Sunday, May 24, 2009

Midway Through

Right before the weekend hit, Warner Bros., of big fat media conglom fame, and who these days is determined to get in on the videogame chuck wagon (heh :-) ), had made a big fat bid for Midway of about $33 million. Midway's history of financial woes have recently had a smell of Wall Street about it, odious enough even for that industry's regulars; the company's original owner sold Midway for a song to a mystery investor last year, only for its bondholders to discover that is may have all been a conspiracy by both parties to bankrupt Midway for profit. WB, for its part, stands to handily dispense of $7.8 mil Midway owes it for Mortal Kombat Vs. DC Universe, while the guys who actually made the game in the first place will probably not get the bonuses they were promised from Midway.

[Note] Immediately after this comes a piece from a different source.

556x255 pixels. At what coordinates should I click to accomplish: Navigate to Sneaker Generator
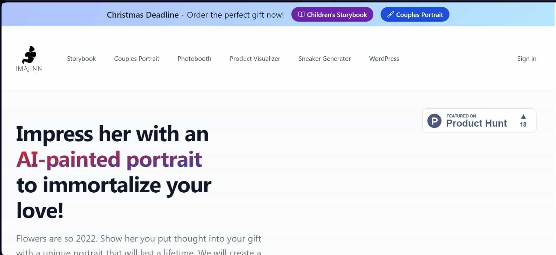click(325, 59)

What is most interesting (and kinda depressing) about Midway's current predicament is that it can be traced to just how much the industry has changed over the years. Mortal Kombat came about when an offer to create a movie-licensed game for Universal Soldier fell through, and yes, that would be the 1992 Jean Claude Van Damme cheesefest (Hollywood opted instead for pasting the IP onto Turrican 2, the result of which is Van Damme fighting giant killer bees, and later on, a house-sized Dolph Lundgren. The movie may have been ridiculous, but at least it can claim it wasn't THAT ridiculous). From these humble roots, this "quick project", as Ed Boon once referred to it, came to be a massive franchise and Capcom's biggest competitor in the heyday of the arcade fighter.

After the arcade market began shrinking in the 00's, Midway, in the same year SNK went bankrupt, closed their arcade unit and moved into consoles. And ever since, like much of the console industry, they've been plagued with the usual Horsemen of the Consopaclypse: Unaccountable Management (former Playboy CEO David F. Zucker posted non-stop losses in the scores of millions during his Midway tenure before finally sauntering away with a golden parachute), Impossible Demands (Harvey Smith, creative director of the rushed-to-market-via-bullwhip Blacksite: Area 51, summed up the experience as thus: "so fucked up"), Good Original IPs Getting Lost Amongst The Flood Of Sequels (Ever heard of the criminally-overlooked Psi-Ops: The Mindgate Conspiracy? Perhaps not.) and Outrageous Costs That Only Get Worse and Worse (Cyrus Lum, a Midway dev, warned in 2006 that costs for a single title were approaching $15 mill to $25 mil, and profits would come in only after the third sequel. The next year, we learned that John Woo's Stranglehold cost more than $30 million smackers to make. Wonder what the guy thinks of Grand Theft Auto 4 costing $100 million a mere two years later).

What will become of Midway now is anyone's guess, as it's not just WB that's interested in the company, let alone the videogame industry itself (if anything, the current slump will probably wind up reinforcing the status quo). But taking in where Midway used to be, to where it is now, all I can say is a paraphrase from Bartleby, the Scrivener: "Ah Midway! Ah progess!"